Cystatin C and mortality risk in the general population: systematic review and dose response meta-analysis

Introduction Cystatin C has been identified as an independent predictor of all-cause and cardiovascular mortality in the general population. This meta-analysis to evaluate the association between serum cystatin C level and all-cause and cardiovascular mortality.

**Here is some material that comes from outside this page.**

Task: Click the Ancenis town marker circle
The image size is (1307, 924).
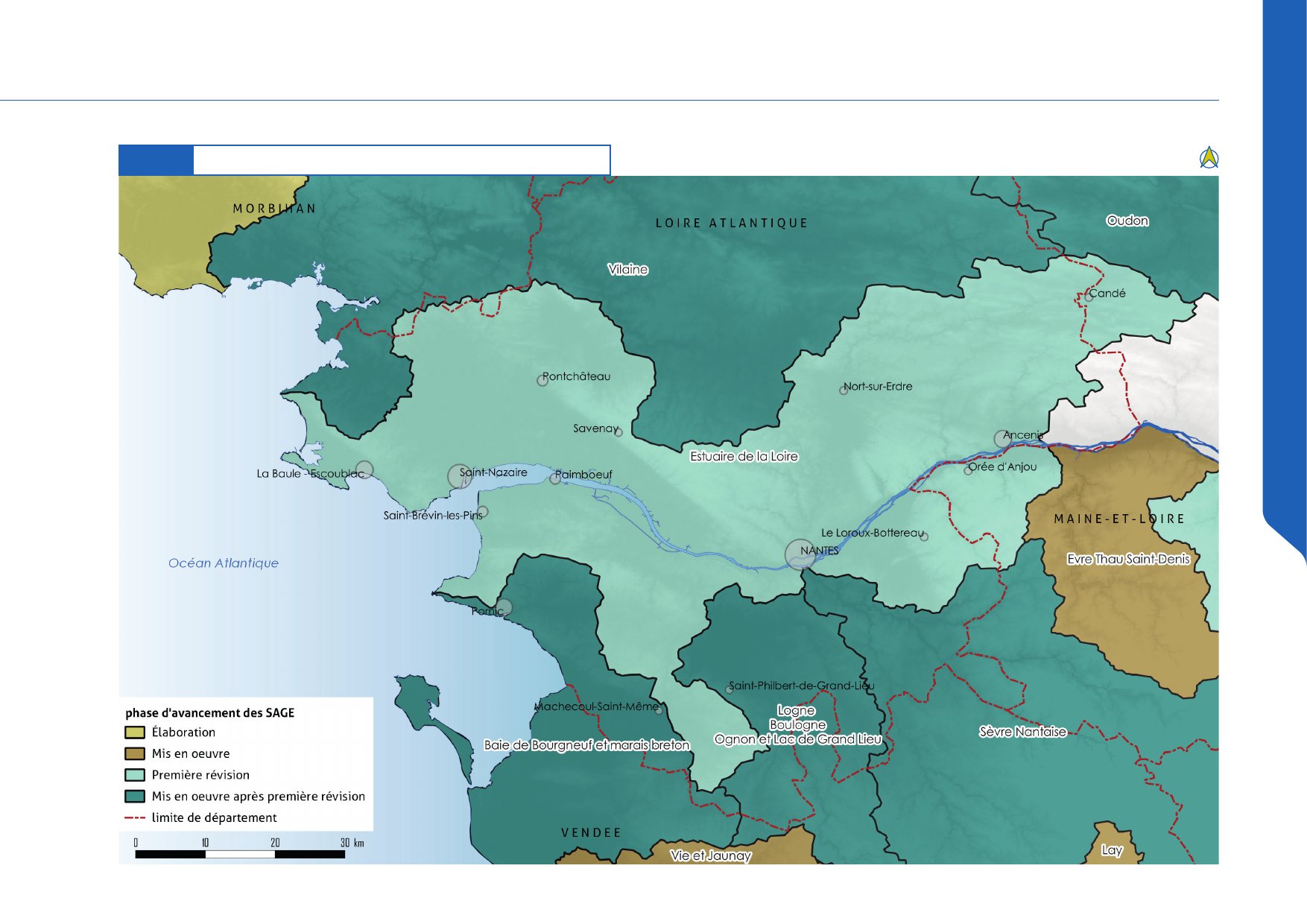Action: (x=1002, y=438)
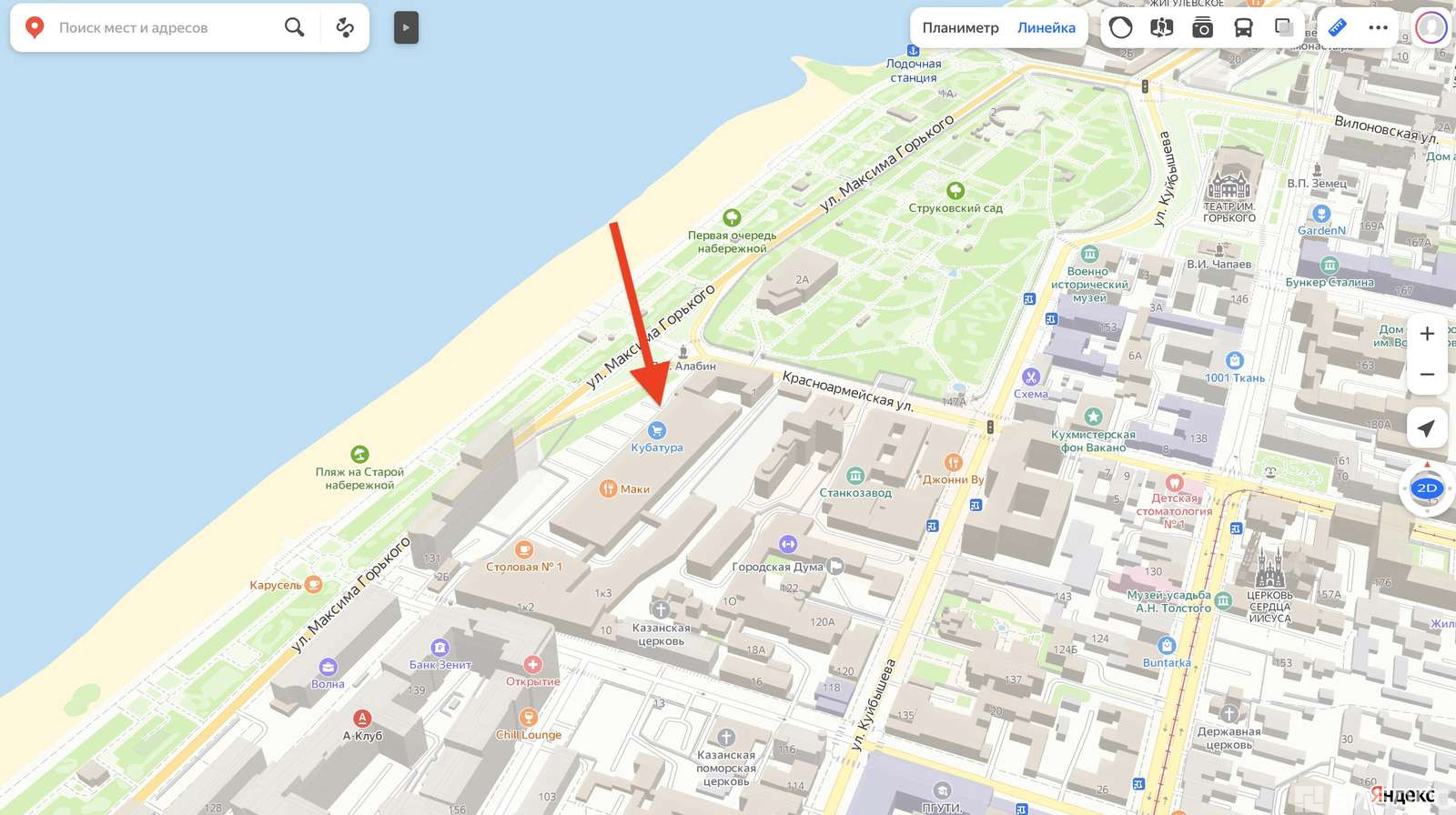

We additionally conducted a dose-response analysis to examine a linear association between cystatin C and cardiovascular mortality.Methods PudMed and Embase databases were searched until January, 2021. All prospective cohort studies that reported a multivariate-adjusted risk estimated of all-cause and cardiovascular mortality for the highest compared with lowest cystatin C level were included.Results 13 prospective cohort studies, a total of 57,214 participants were included in this analysis. Meta-analysis indicated that the highest compared with lowest cystatin C level was associated with an increase of all-cause mortality (hazard ratio [HR]: 2.01; 95% confidence intervals [CI]: 1.60–2.53; I2=89%) and cardiovascular mortality (2.62 [1.96–3.51]; I2=52%). We found a significant log-linear dose-response association between cystatin C and cardiovascular mortality (p < 0.01). Every 0.1 mg/L increase in cystatin C level was associated with a 7.3% increased cardiovascular mortality.Conclusions Elevated serum cystatin C is associated with an increased risk of all-cause and cardiovascular mortality in the general populations. Particularly, cystatin C level and cardiovascular mortality showed linear correlation.